Il fallait bien que ça arrive. Dans un monde ravagé par les guerres, l’inflation et le dérèglement climatique, la justice a enfin trouvé son grand combat moral : embêter Shein.
La décision est tombée récemment, solennelle, grave, presque héroïque. Les autorités ont rappelé à l’ordre le géant chinois de l’ultra-fast-fashion pour ses pratiques commerciales. Promotions trompeuses, messages environnementaux un peu trop enthousiastes, prix barrés qui barrent surtout la réalité… bref, Shein n’aurait pas été parfaitement vertueux.

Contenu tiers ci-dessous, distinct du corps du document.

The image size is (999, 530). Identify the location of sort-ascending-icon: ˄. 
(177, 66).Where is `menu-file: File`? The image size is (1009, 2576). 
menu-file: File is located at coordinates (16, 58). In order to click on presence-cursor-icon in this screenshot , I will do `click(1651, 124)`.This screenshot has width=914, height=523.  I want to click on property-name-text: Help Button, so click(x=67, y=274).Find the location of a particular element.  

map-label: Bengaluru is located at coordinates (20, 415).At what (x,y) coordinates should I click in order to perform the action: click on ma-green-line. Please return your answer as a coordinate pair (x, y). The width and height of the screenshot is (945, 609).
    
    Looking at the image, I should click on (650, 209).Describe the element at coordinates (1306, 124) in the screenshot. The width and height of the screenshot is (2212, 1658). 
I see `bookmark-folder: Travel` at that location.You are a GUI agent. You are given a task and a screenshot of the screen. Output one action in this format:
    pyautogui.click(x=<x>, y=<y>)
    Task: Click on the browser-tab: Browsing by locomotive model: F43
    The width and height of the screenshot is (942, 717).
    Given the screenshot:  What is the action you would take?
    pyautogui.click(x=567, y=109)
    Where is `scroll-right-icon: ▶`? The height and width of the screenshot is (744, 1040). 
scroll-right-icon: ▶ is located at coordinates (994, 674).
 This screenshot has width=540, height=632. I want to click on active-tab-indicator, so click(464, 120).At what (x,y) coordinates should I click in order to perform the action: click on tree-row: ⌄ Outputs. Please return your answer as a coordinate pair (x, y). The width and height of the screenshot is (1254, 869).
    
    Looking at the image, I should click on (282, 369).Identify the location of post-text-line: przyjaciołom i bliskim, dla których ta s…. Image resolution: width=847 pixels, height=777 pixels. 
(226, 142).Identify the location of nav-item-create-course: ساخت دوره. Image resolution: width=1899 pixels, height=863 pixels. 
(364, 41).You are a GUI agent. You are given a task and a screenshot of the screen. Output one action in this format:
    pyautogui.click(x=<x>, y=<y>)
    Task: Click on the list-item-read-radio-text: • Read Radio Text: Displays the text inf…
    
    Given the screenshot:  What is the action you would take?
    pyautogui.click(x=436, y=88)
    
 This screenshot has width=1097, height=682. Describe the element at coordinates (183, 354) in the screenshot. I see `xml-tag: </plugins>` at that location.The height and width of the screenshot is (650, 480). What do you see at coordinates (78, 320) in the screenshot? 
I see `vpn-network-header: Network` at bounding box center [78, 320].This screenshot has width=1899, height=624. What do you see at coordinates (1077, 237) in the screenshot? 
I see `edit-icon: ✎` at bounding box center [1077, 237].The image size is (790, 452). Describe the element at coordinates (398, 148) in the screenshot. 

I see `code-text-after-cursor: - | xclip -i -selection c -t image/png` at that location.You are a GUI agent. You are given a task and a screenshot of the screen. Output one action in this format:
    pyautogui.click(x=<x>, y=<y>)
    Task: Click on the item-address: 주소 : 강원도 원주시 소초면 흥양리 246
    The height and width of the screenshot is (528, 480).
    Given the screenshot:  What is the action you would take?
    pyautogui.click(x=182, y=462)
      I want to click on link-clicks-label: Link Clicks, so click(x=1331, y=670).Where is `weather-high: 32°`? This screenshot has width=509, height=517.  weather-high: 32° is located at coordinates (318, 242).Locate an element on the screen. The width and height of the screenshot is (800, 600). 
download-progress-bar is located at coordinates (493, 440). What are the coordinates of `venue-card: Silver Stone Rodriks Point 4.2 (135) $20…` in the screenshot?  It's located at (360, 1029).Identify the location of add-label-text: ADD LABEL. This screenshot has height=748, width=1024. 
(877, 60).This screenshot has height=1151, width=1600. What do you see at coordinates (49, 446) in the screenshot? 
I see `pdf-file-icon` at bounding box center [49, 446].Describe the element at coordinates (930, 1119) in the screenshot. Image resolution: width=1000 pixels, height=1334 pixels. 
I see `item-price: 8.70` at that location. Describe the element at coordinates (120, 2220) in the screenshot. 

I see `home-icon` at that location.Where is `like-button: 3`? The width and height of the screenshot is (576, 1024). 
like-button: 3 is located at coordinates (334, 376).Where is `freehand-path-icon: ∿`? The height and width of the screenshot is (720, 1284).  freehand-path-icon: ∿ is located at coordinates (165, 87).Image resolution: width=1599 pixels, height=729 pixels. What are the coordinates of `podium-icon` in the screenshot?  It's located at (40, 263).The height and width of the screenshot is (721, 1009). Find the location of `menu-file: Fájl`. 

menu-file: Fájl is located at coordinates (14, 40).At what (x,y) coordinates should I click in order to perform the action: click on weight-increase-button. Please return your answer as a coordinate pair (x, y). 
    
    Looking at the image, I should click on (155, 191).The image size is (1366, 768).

Quelle surprise.
Car enfin, que reproche-t-on vraiment à Shein ? De vendre des vêtements à des prix si bas qu’ils défient les lois de la physique, de l’éthique et parfois du bon goût ? De permettre à des millions de consommateurs d’acheter 14 articles pour le prix d’un café en terrasse ? De rendre la mode jetable, accessible, compulsive – presque joyeuse ? Un crime, manifestement.

Pendant que certaines multinationales optimisent tranquillement leurs impôts à coups de montages juridiques complexes, Shein, lui, a l’audace de barrer un prix trop généreusement. Priorités.
La justice explique vouloir “protéger le consommateur”. Le même consommateur qui clique frénétiquement sur “Ajouter au panier” à 2 h du matin, parfaitement conscient que ce pantalon à 4,99 € ne survivra probablement pas à trois lavages ni à une crise existentielle. Mais qu’importe : il fallait le sauver de lui-même.
Quant à l’argument écologique, il est brandi avec le sérieux d’un sermon. Shein aurait péché par excès de greenwashing. Quelle indignité. Tout le monde sait pourtant que le coton “responsable” à 2,50 € est une denrée rare, presque mythologique. Faut-il vraiment reprocher à la marque d’y croire très fort ?
Au fond, cette décision ressemble surtout à un grand moment de théâtre administratif : on tape sur Shein parce que c’est visible, populaire et facile. Parce que le logo est connu, l’application omniprésente, et le coup médiatique garanti. Réguler en profondeur l’industrie textile mondiale ? Trop compliqué. Repenser nos modes de consommation ? Inconfortable. Mais rappeler Shein à l’ordre ? Voilà une victoire propre, nette, printable en communiqué de presse.
Shein survivra, évidemment. Quelques ajustements de wording, deux ou trois engagements supplémentaires, et la machine repartira. Mais la justice, elle, pourra dormir tranquille : elle aura fait plier un t-shirt à… 3 euros.